On 13 July 1971 the Governor of NSW, Sir Roden Cutler, officially opened the college. And on 12 June 2021, the now Governor of NSW, Margaret Beazley, stood in front of 400 guests at a celebratory gala dinner to say that Warrane’s ambitious dream had become a reality – with many fruits to show for it. “What has served Warrane especially well has been blending the traditions of college life and academic excellence with a spiritual heart,” she said.

“Embedding social responsibility as part of everyday life, creating internal and external social hubs, not cocooning its students in a monoculture, but maintaining an openness to the world around it, allowing those of faith, of no faith and of different faiths to live with each, to understand each other and to learn from each other.”

Many residents in the past 50 years have found faith in Warrane. There have been baptisms, weddings, and requiem Masses. One of the very first residents, Willie Wong, was from Malaysia. He studied engineering and did a masters. In his six-year stay, he excelled in many sports. His name is known by all the residents as it is the name of the weekly award for the best sportsman in the college. He couldn’t travel to Australia due to Covid-19 but sent a video message to all the guests.

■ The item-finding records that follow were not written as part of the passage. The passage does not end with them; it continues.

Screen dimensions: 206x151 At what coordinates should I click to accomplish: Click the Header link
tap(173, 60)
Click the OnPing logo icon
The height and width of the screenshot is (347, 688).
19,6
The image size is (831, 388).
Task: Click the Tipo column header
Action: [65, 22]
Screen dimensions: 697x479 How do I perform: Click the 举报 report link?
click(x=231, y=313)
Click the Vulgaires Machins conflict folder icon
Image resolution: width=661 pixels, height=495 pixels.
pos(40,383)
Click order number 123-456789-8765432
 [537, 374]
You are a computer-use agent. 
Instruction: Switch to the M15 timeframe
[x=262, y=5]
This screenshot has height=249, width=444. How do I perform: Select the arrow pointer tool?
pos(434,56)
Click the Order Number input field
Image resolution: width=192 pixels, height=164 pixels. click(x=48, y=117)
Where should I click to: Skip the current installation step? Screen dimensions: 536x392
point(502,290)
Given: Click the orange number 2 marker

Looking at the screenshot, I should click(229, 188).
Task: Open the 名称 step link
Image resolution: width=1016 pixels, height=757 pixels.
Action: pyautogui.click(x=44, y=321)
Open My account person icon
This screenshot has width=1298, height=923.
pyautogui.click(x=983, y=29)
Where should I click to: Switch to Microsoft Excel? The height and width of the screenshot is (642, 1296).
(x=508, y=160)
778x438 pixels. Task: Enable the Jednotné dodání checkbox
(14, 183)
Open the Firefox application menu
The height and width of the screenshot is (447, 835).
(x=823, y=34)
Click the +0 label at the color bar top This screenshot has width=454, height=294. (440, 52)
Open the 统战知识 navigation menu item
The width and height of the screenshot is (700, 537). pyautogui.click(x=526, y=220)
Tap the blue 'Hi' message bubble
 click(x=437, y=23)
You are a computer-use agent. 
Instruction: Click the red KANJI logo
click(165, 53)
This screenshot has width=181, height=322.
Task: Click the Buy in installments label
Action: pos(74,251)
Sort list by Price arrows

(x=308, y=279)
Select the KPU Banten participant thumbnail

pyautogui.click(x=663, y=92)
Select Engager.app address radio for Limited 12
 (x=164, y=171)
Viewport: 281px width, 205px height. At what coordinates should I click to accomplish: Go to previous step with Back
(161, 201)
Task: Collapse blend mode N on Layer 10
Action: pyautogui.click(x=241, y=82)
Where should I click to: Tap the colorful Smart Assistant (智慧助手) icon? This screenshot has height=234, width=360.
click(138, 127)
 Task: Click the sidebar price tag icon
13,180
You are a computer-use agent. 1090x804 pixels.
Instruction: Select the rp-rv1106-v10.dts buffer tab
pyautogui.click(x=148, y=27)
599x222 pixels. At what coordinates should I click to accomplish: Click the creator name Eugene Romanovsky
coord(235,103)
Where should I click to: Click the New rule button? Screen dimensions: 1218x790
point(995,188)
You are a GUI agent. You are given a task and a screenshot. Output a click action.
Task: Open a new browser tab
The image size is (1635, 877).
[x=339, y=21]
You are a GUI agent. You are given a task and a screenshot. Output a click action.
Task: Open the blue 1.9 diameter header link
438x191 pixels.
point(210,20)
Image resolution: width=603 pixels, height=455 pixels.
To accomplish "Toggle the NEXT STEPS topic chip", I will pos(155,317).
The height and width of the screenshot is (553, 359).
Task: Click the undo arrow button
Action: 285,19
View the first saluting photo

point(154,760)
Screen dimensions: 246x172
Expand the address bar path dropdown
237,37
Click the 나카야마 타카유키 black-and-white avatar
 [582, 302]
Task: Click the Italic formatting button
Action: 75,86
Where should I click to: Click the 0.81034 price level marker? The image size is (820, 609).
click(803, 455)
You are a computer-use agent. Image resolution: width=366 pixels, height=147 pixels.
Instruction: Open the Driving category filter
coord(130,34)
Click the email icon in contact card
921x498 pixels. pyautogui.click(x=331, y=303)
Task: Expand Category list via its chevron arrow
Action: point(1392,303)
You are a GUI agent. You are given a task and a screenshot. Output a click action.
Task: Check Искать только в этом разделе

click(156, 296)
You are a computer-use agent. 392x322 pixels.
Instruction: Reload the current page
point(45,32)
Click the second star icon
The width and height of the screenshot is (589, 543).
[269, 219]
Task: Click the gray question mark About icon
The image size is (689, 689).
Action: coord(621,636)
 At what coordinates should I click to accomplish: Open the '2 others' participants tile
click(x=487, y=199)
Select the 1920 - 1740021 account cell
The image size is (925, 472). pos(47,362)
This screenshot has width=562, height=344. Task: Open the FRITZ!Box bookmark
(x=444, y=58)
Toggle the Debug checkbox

400 people, representative of five decades of history, gathered for the celebration: many from different places and walks of life, but all united by the customs that residents of Warrane have come to know and love. Evening get-togethers, coined ‘Coffee Club’, were remembered as treasured moments to celebrate birthdays, listen to other people talk about their own country, or just to chat about life and the meaning of the universe.

Old boys shared memories of loud, boisterous crowds of men marching down the street, dressed in red to cheer on Warrane’s sporting teams in the inter-college sports tournament. There were memories of formal dinners with eminent guests, social functions that still clash at times with the prevailing university environment, and all sorts of pranks and mishaps that every generation of residents have enjoyed (or suffered from).

On Sunday 13 June, 2021, a large cake was prepared by Warrane’s Household Administration, which has been the backbone of family life in Warrane for half a century. Cutting it was Warrane’s inaugural Master, Fr Joe Martins. The current Master, Professor Gerald Fogarty, raised a toast to all those who have worked and lived in Warrane over the years and all those who are keeping the dream alive.